In this method of anomaly detection you are dealing with unlabeled data. You are basically asking the machine to decide what doesn’t look “normal” by finding patterns or clusters within the data. For example: We might give the machine a dataset of half a million points that measured the CPU utilization of a system every minute for a year. The machine will point out which data points might be outliers and which look “normal,” but it’ll be up to a human to make the final judgement as to whether or not they are actually outliers. For example, maybe high CPU utilization was expected at certain times because of seasonal load and that particular pattern should be classified as “normal.”

At SignifAI, we are combining different approaches. First, we are using multiple outlier algorithms which helps us detect a variety of anomaly conditions. DBSCANHampel FilterHolt-Winters and ARIMA (X, SA) to name a few. Those are being used mostly on metric data, but also help us in smooth hard streams before pushing them into the next anomaly tier. Other types of methods SignifAI uses are mostly based on Supported Vectors Machines (or SVM) type algorithms, as well as Bayesian and Probabilistic modeling.

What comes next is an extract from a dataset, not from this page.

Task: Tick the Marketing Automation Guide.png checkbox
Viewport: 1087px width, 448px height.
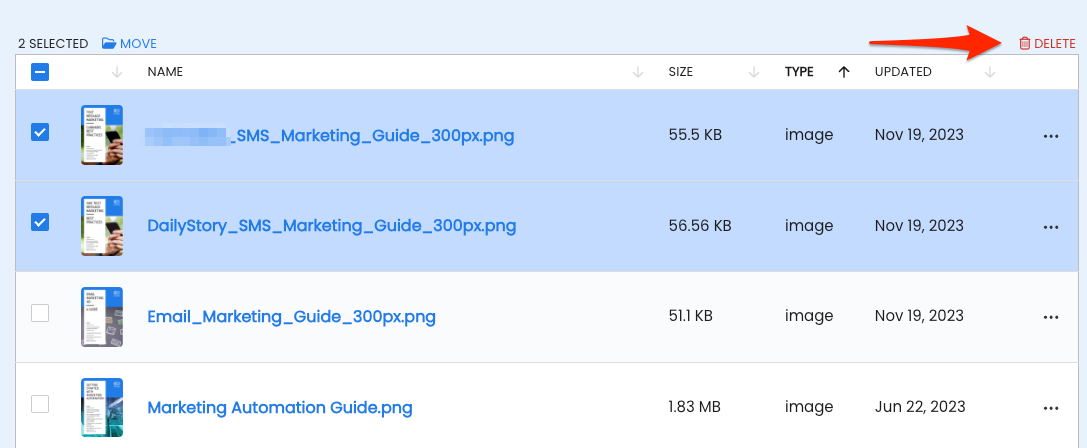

Bayesian modeling is a way of calculating the likelihood of some observation, given the data you’ve already seen. It allows you to declare your statistical beliefs about what your data should look like before you look at the data. These beliefs are known as ‘priors’. You can declare one for each of the parameters you’re interested in estimating. Bayesian modeling looks at these priors and the observed data, and calculates a distribution for each of those parameters. These are known as ‘posterior distributions’. Part of the benefit of probabilistic programming, relative to comparable Bayesian modeling in the past, is that you don’t need to know anything about how that calculation happens. There are many advantages in working with these models but for us the most important one is that we get a way to encode the expert knowledge about the data into the model and provide context. This is very important for an SRE because as an expert you can know that there is no chance at all of certain observations. The other statistical advantage is that there are no limitations on which distributions can be used to model the use case.

Supervised anomaly detection

In this type of anomaly detection you train the machine to spot anomalies by feeding it two sets of data. The first set of data tells the machine what sort of behavior is “good.” The second data set tells the machine what sort of behavior should be considered “bad.” If we revisit the previous example, with supervised anomaly detection, the machine has clear instructions on how determine what an outlier is. For example, the labeled data set might include the acceptable utilization percentages at any given minute during the year to account for seasonal load.

At SignifAI, we wanted our machine intelligence platform to be able and work right out-of-the-box with minimal training and user interaction. The reason for this was that although the benefits are huge, the typical on-call SRE is going to lack AI expertise and not have the time to create large training datasets to train the monitoring system.

When an expert SRE on-call detects an anomaly, the last thing they want to be dealing with is drilling into graphs and/or events and label them for future training data. The alternative would be to review and label very large, historical datasets. However, this also requires a lot of effort and time. Because of that – at SignifAI have chosen not to use supervised learning as a technique for real-time technical operations use cases. Where we have found it very relevant, is in allowing the user to provide feedback to correct an automatic detection after-the-fact. Based on that user feedback, SignifAI adapts (or more specifically “trains”) on how it can more accurately handle future detections.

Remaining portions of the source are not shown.